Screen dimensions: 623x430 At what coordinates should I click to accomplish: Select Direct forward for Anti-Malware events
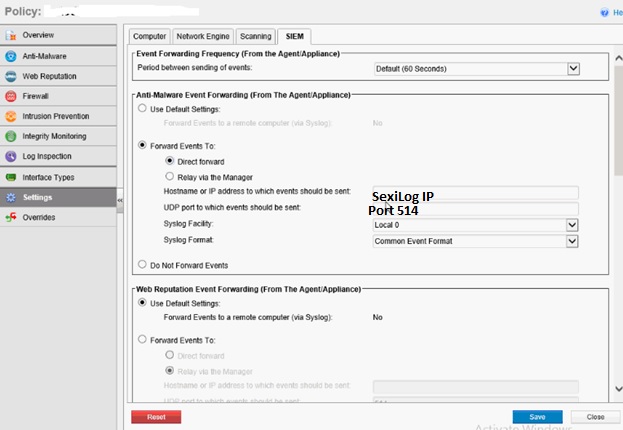[x=169, y=160]
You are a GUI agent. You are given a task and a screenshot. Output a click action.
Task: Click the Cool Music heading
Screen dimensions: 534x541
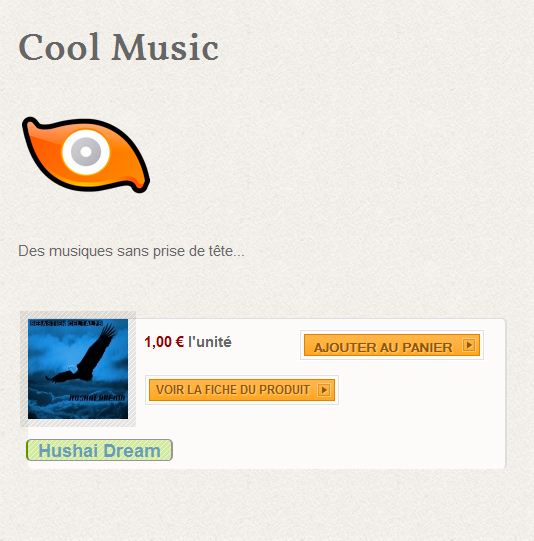(x=118, y=47)
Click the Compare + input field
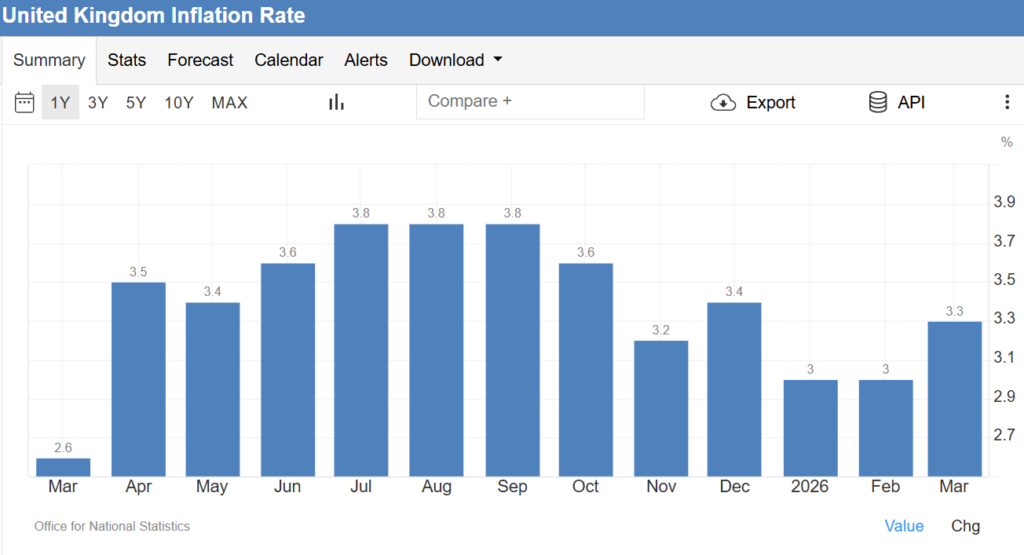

+ + + + +

* [REQUIRED ACTION]:
Give an exact copy of the data, and omit any pictures it holds.

* [EXERCISE ANSWER]:
Screen dimensions: 623x430 At what coordinates should I click to accomplish: Select Direct forward for Anti-Malware events
[x=169, y=160]
You are a GUI agent. You are given a task and a screenshot. Output a click action.
Task: Click the Cool Music heading
Screen dimensions: 534x541
(x=118, y=47)
Click the Compare + input field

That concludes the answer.